A recent Supreme Court decision severely limited the Environmental Protection Agency’s powers to regulate greenhouse gas emissions.

Now, Chemours, which is blamed for contaminating the Cape Fear River basin with a PFAS chemical called GenX, is challenging the EPA’s ability to make rules about pollution in drinking water.


What You Need To Know

  • Chemours is challenging an EPA rule on GenX in drinking water, saying the rule is unconstitutional

  • GenX is a PFAS chemical, known as a "forever chemical." A Chemours plant in Fayetteville is responsible for polluting the Cape Fear River with GenX

  • Chemours challenges the new EPA rule in the Third Circuit Court of Appeals, and the dispute could eventually end up before the Supreme Court

  • The Supreme Court recently ruled against the EPA, limiting how much the agency could regulate greenhouse gas emissions

“That’s where the power of the Clean Water Act is. The goal of the act is not to keep toxic chemicals at a quote, unquote ‘safe level’ but to keep them out altogether. That’s what the settlement was built around,” said Geoff Gisler, an attorney with the Southern Environmental Law Center who sued Chemours over GenX pollution.

Last month, the EPA issued new rules limiting GenX in drinking water, which are separate from the state’s actions to cut pollution from the Chemours plant in Fayetteville.

A yearslong state investigation found the Chemours plant was polluting the Cape Fear River and groundwater with GenX, part of a family of chemicals known as PFAS, also known as “forever chemicals.”

RELATED: 5 things to know: What are PFAS and what is North Carolina doing about the pollution?

The Cape Fear River provides drinking water for Bladen, Brunswick, New Hanover and Pender counties.

The southeast corner of North Carolina made national headlines after researchers realized how much GenX was in the drinking water for people in Wilmington and other communities along the river.

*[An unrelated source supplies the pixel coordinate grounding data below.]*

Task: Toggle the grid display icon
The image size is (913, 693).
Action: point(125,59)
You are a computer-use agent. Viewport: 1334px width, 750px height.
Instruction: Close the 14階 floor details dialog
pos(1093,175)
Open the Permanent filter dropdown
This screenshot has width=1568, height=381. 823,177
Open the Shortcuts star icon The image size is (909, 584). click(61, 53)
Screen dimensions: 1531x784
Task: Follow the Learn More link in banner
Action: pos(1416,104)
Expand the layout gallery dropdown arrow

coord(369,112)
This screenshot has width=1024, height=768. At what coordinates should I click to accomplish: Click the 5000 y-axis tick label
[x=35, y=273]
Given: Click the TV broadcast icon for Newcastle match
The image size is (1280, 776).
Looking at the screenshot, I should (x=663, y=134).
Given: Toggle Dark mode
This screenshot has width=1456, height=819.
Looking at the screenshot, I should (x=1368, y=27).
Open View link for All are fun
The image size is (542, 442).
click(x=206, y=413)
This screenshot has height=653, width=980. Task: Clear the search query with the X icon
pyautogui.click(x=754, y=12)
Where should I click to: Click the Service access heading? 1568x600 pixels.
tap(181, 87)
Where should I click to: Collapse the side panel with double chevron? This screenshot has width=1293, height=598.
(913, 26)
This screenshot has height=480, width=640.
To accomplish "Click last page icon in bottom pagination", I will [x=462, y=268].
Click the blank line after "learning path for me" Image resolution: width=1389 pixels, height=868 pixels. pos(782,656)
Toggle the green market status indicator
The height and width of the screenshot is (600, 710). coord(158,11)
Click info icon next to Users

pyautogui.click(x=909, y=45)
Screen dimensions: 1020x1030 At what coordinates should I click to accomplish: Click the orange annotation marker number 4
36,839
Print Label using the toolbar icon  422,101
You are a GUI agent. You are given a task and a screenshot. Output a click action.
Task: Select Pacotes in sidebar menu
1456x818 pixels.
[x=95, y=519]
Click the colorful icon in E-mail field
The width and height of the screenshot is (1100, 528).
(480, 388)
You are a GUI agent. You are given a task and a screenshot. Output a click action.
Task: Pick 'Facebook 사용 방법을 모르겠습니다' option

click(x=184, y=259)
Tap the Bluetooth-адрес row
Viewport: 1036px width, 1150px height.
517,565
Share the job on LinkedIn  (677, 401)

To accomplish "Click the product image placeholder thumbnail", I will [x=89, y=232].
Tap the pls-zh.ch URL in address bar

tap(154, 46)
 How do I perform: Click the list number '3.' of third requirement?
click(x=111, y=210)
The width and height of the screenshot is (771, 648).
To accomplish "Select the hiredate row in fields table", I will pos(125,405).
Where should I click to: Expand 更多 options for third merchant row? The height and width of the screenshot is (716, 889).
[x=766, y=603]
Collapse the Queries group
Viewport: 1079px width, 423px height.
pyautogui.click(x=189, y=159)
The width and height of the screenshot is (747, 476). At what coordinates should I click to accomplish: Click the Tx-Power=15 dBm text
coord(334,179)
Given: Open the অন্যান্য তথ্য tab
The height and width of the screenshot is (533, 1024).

GenX effects on the human body are still something of a mystery, according to the North Carolina Department of Environmental Quality. But studies in animals have shown low levels of GenX can affect the liver, and high levels can cause liver, pancreatic and testicular cancer.

In a 2019 consent order with the state, Chemours agreed to buy whole-house water filters for homes around the Cape Fear River with well water contaminated with GenX. The state set that limit at 140 parts per trillion in 2018.

The new EPA rule cuts that limit down even more, to 10 parts per trillion in drinking water. And that’s what this new legal action is over.

In a letter dated Thursday, North Carolina environmental officials told Chemours that they expect the company to provide water filtration systems and “replacement drinking water supplies” in accordance with the EPA’s new limit. That could potentially mean the company will have to provide water filters for a lot more homes in southeastern North Carolina.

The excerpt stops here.